We left Guatemala City Airport December 5th. After a week of hard goodbyes I was really expectant to see what the next chapter had in store. I was heartbroken to leave but also ready. We flew to Florida first and then to New Jersey where we had a 22 hour lay over. Sleeping in a hotel was a weird feeling. Being in the USA was an especially weird feeling. I was so used to not being able to communicate right off the bat that I felt overwhelmed that I could actually understand when people talked to me. It was a fun time to see New Jersey and watch peoples eyes open wide when we told them we were leaving for Africa that night. I spent the day with some friends going on a Target run for necessities and then we ate at Chick-fil-a for lunch. I love the United States so much. As a country, we are far from perfect but you sure get patriotic when you don’t touch that soil for a couple of months.
That evening we headed for the airport to hop on our plane that would leave at 9 pm. That plane ended up being our home for 17 hours! In the airport I called my family for the last time. I cried a lot but I was able to hear about how the Lord is working in their lives. Emotions of thanksgiving and wanting to be with them rolled down my face. Not that I expected life to pause for me back home but I never realized that so much would happen without me. It’s bitter sweet but definitely more sweet because God is moving big time.
On the plane I lost track of time. We crossed time zones and that is something that is still so confusing to me. I couldn’t tell you how much I slept from the time we boarded in New Jersey to when we landed in Addis Ababa. It felt like such a dream. The point is that everything went smoothly (thanks God). It’s hard for me to look on a map and realize that I crossed the Atlantic Ocean and almost the whole continent of Africa. This time I really am far from home.
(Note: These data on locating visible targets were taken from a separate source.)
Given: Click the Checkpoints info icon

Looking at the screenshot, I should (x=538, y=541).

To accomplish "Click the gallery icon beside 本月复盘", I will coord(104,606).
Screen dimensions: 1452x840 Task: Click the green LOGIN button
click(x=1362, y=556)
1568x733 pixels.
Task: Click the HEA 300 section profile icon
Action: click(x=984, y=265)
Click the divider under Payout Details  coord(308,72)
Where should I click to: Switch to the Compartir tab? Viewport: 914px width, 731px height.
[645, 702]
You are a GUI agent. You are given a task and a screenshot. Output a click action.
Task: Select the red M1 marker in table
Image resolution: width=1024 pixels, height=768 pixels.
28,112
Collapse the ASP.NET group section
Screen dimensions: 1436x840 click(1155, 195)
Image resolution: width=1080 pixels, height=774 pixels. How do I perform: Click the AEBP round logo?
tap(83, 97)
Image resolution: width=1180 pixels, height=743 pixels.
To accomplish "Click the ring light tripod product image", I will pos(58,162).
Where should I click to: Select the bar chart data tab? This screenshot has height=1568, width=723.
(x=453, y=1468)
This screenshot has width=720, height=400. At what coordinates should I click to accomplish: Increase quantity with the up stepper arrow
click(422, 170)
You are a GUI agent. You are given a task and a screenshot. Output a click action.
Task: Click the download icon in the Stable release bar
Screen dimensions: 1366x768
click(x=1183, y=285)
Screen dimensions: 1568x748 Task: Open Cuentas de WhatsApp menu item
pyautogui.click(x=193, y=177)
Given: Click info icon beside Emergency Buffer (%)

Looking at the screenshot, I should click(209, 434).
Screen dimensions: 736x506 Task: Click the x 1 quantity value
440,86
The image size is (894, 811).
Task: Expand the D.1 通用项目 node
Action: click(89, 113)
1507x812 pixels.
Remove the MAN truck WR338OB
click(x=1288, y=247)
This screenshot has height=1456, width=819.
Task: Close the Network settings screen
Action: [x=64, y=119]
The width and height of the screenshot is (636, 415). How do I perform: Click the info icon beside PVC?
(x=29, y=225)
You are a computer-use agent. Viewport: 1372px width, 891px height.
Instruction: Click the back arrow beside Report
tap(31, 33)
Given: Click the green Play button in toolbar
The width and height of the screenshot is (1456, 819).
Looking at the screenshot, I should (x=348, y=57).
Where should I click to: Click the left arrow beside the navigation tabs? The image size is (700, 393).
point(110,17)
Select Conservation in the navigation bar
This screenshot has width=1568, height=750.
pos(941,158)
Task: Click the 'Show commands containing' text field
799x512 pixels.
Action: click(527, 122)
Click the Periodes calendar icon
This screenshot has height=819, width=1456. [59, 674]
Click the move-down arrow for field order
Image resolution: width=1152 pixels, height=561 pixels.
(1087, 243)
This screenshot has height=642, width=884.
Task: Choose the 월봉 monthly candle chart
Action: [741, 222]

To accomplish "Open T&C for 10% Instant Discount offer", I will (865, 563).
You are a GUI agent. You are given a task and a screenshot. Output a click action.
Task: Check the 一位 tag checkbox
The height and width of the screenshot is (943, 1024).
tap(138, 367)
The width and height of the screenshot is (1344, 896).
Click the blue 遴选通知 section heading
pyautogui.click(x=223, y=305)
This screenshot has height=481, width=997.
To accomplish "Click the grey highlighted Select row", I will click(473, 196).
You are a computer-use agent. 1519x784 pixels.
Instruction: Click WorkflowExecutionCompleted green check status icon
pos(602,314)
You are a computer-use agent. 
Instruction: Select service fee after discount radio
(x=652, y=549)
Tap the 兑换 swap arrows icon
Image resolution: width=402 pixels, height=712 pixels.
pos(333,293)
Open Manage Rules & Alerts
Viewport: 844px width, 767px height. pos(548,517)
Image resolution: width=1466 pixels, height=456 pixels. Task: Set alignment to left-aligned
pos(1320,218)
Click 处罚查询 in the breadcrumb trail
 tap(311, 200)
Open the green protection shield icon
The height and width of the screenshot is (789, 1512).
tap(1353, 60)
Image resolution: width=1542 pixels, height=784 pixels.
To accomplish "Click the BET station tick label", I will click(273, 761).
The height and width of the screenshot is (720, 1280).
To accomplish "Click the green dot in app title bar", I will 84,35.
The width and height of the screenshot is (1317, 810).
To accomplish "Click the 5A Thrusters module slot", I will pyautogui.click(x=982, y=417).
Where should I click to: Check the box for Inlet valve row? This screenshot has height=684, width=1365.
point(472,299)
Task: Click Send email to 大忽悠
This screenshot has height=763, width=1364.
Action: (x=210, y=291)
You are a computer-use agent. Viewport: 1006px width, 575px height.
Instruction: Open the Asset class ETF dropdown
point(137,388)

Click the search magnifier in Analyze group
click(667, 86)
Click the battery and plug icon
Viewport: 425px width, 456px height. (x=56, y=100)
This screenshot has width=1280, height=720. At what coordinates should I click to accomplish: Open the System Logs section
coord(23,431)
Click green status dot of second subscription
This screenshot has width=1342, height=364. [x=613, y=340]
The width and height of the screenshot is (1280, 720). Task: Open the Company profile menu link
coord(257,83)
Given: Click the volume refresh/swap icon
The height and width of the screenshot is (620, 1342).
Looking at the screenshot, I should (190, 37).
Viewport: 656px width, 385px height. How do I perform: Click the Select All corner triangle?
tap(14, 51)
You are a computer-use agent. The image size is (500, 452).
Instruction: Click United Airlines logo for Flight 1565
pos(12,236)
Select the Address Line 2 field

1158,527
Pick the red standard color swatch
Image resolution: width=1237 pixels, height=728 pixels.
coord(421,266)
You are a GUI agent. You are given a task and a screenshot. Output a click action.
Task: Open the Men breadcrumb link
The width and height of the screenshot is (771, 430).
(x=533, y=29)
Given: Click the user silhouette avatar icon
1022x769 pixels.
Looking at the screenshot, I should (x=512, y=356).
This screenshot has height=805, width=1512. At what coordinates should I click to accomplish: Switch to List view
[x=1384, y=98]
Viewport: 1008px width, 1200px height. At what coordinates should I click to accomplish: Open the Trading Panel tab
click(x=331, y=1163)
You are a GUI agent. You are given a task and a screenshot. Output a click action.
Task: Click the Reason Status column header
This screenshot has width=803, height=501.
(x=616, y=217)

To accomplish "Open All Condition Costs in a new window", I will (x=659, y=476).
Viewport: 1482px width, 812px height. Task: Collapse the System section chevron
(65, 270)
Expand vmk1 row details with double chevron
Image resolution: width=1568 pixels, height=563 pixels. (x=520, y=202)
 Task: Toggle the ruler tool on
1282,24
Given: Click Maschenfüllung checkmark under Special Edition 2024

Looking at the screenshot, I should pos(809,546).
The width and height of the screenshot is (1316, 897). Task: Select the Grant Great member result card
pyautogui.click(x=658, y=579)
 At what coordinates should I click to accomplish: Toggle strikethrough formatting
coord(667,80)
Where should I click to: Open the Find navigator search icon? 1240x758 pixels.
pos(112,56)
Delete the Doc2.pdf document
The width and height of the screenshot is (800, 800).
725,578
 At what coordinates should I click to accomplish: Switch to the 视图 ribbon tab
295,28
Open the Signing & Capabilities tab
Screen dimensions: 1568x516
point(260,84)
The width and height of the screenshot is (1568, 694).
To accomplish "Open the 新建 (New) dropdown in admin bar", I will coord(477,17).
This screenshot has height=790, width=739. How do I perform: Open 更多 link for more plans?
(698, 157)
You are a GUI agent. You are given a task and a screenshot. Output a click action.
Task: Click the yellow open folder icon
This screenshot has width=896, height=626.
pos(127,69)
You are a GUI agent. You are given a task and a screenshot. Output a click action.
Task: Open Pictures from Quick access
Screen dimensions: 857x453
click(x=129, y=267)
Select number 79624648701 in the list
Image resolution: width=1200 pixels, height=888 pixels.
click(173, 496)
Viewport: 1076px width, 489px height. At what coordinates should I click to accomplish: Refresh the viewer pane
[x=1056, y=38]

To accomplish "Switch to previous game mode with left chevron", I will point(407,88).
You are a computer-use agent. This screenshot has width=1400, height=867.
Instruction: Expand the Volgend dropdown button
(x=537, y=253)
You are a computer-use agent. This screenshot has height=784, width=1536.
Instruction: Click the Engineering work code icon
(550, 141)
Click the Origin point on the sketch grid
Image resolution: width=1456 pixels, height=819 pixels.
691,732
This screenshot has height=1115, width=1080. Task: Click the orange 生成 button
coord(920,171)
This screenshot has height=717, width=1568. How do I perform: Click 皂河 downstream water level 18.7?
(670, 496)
I am so expectant of what God has to show me here. I know it is going to be a time to really get tight with him. I am so thankful for that. I decided to delete social media for these 3 months. Not like that’s going to be hard because we don’t have service at the base or anywhere near but when I go to debrief in Addis we will have WiFi. I really just want to focus on talking to my family and not be distracted by the notifications that build up after a month and a half. I also might never have the opportunity to go off the grid for 3 months again so I am going to take advantage.